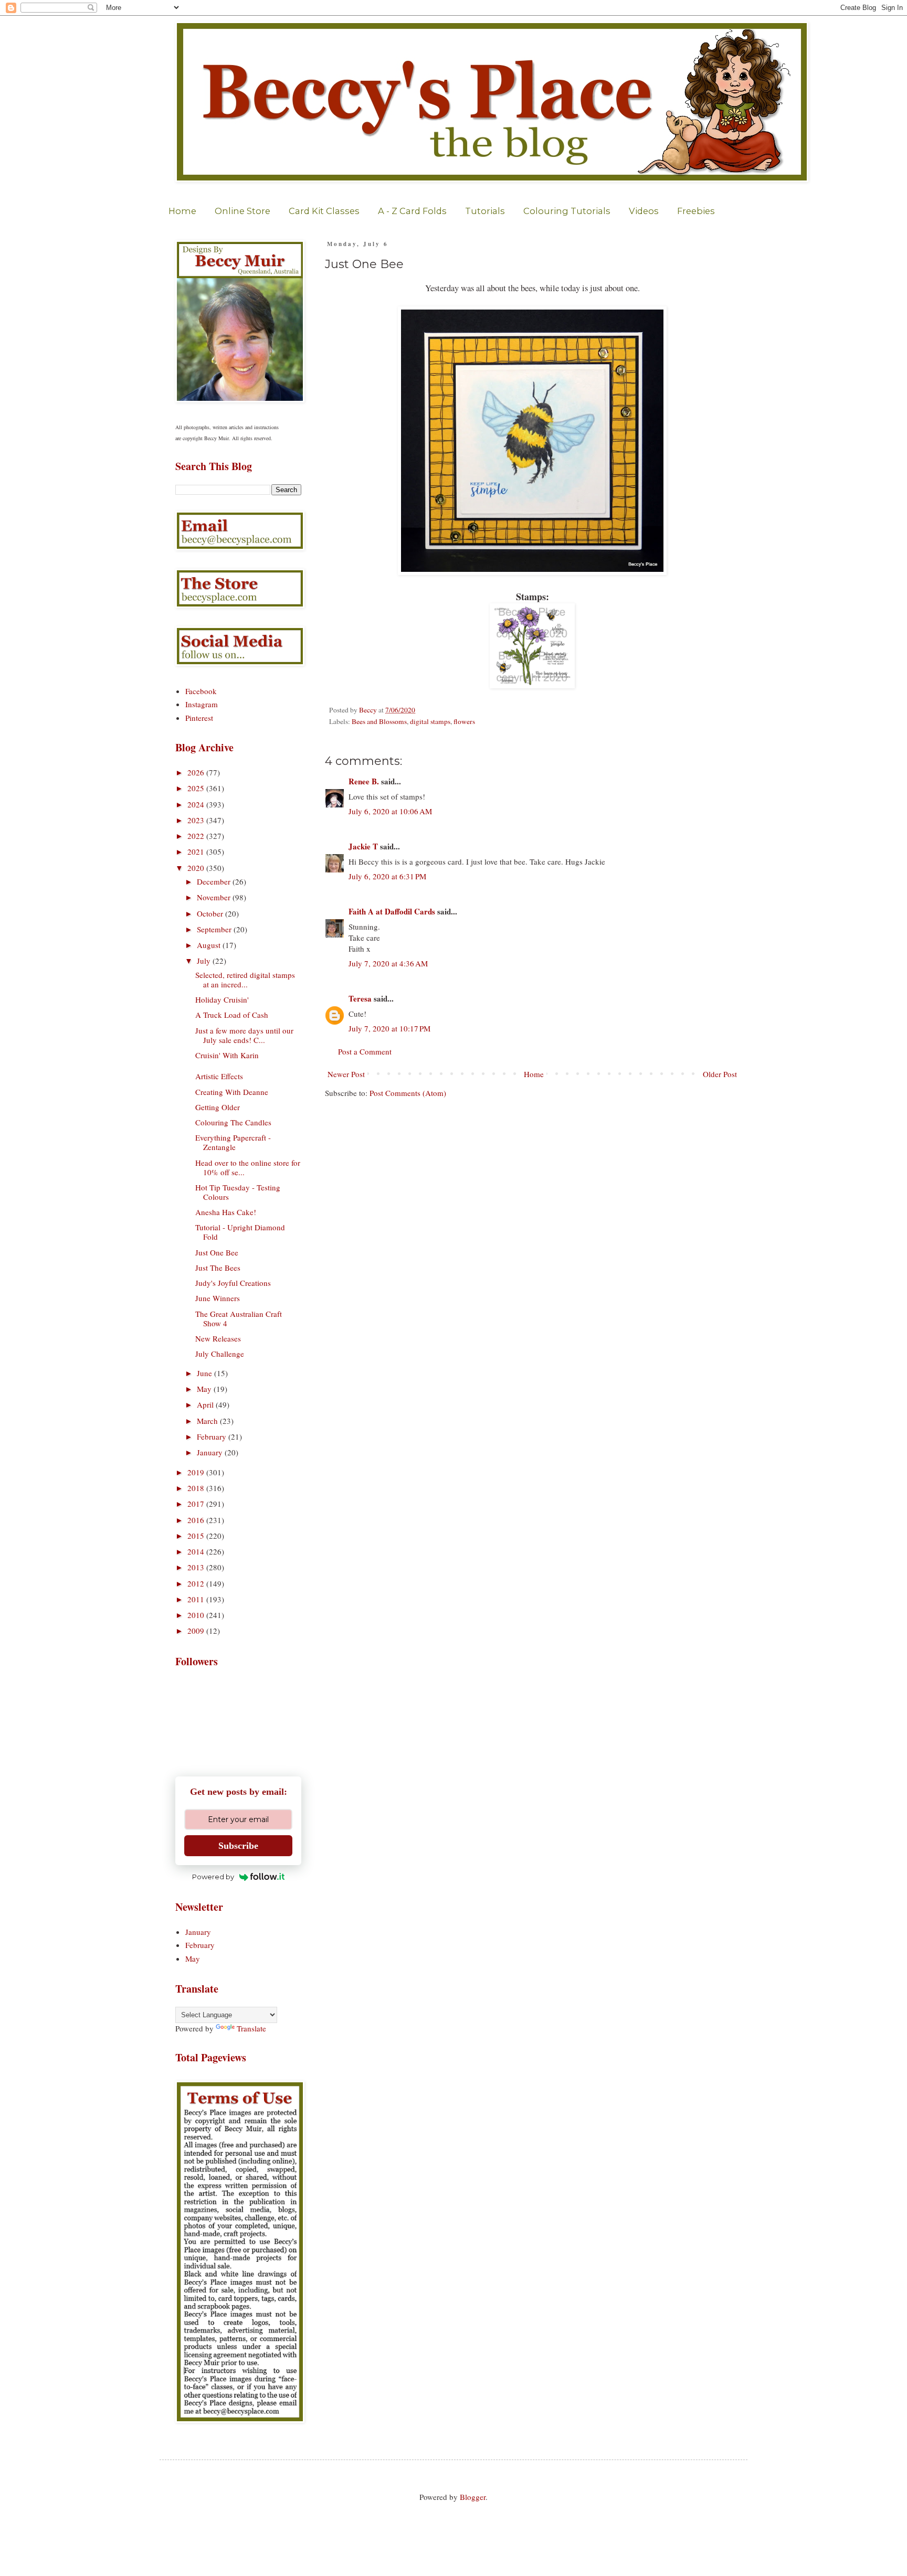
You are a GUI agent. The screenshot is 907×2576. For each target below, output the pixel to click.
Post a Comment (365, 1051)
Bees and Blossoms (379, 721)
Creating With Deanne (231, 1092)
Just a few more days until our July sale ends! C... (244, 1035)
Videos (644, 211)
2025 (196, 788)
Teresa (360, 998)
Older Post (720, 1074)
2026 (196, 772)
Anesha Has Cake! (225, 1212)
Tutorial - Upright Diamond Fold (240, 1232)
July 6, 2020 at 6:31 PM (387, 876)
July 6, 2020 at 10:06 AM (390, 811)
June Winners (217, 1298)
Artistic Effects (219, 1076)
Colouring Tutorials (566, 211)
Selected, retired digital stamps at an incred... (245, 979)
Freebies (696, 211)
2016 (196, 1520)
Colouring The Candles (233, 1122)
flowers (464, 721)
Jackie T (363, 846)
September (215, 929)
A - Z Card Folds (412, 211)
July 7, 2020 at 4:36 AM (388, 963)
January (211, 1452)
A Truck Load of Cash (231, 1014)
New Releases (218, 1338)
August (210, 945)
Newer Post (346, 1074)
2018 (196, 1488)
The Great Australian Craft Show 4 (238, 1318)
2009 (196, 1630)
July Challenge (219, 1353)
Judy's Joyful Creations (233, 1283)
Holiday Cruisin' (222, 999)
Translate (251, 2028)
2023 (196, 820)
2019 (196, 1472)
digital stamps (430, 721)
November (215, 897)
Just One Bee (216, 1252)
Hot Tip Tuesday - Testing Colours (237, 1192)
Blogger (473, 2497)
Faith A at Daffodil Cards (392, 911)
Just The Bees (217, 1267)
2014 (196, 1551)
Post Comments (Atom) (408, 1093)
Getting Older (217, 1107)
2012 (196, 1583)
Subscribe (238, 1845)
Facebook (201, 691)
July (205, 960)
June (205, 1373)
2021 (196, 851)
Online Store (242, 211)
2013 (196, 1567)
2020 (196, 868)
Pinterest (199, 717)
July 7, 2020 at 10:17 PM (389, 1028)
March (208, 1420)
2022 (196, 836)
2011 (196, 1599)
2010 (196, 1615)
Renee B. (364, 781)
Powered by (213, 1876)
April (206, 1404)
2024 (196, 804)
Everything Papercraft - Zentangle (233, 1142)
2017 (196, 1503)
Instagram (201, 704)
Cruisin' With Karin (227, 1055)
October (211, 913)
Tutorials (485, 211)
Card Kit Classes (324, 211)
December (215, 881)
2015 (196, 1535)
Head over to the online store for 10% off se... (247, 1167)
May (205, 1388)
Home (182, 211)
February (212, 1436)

* Directions *
Everything from the first line of the entries above through the line with "2017 (196, 1503)" should be duplicated exactly, except the pictures.

* Answer to this task *
You are a GUI agent. The screenshot is 907×2576. For each target below, output the pixel to click.
Post a Comment (365, 1051)
Bees and Blossoms (379, 721)
Creating With Deanne (231, 1092)
Just a few more days until our July sale ends! C... (244, 1035)
Videos (644, 211)
2025 (196, 788)
Teresa (360, 998)
Older Post (720, 1074)
2026 (196, 772)
Anesha Has Cake! (225, 1212)
Tutorial - Upright Diamond Fold (240, 1232)
July 6, 2020 at 6:31 PM (387, 876)
July 6, 2020 at 10:06 AM (390, 811)
June Winners (217, 1298)
Artistic Effects (219, 1076)
Colouring Tutorials (566, 211)
Selected, retired digital stamps at an incred... (245, 979)
Freebies (696, 211)
2016 (196, 1520)
Colouring The Candles (233, 1122)
flowers (464, 721)
Jackie T (363, 846)
September (215, 929)
A - Z Card Folds (412, 211)
July 7, 2020 at 4:36 AM (388, 963)
January (211, 1452)
A Truck Load of Cash (231, 1014)
New Releases (218, 1338)
August (210, 945)
Newer Post (346, 1074)
2018 (196, 1488)
The Great Australian Craft Show 4 (238, 1318)
2009 (196, 1630)
July Challenge (219, 1353)
Judy's Joyful Creations (233, 1283)
Holiday Cruisin' (222, 999)
Translate (251, 2028)
2023 (196, 820)
2019 (196, 1472)
digital stamps (430, 721)
November (215, 897)
Just One Bee (216, 1252)
Hot Tip Tuesday - Testing Colours (237, 1192)
Blogger (473, 2497)
Faith A at Daffodil Cards (392, 911)
Just The Bees (217, 1267)
2014 (196, 1551)
Post Comments (Atom) (408, 1093)
Getting Older (217, 1107)
2012 (196, 1583)
Subscribe (238, 1845)
Facebook (201, 691)
July (205, 960)
June (205, 1373)
2021 (196, 851)
Online Store (242, 211)
2013 (196, 1567)
2020 (196, 868)
Pinterest (199, 717)
July 7, 2020 at 10:17 PM (389, 1028)
March (208, 1420)
2022 (196, 836)
2011 (196, 1599)
2010 (196, 1615)
Renee B. (364, 781)
Powered by (213, 1876)
April (206, 1404)
2024 (196, 804)
Everything Papercraft - Zentangle (233, 1142)
2017 (196, 1503)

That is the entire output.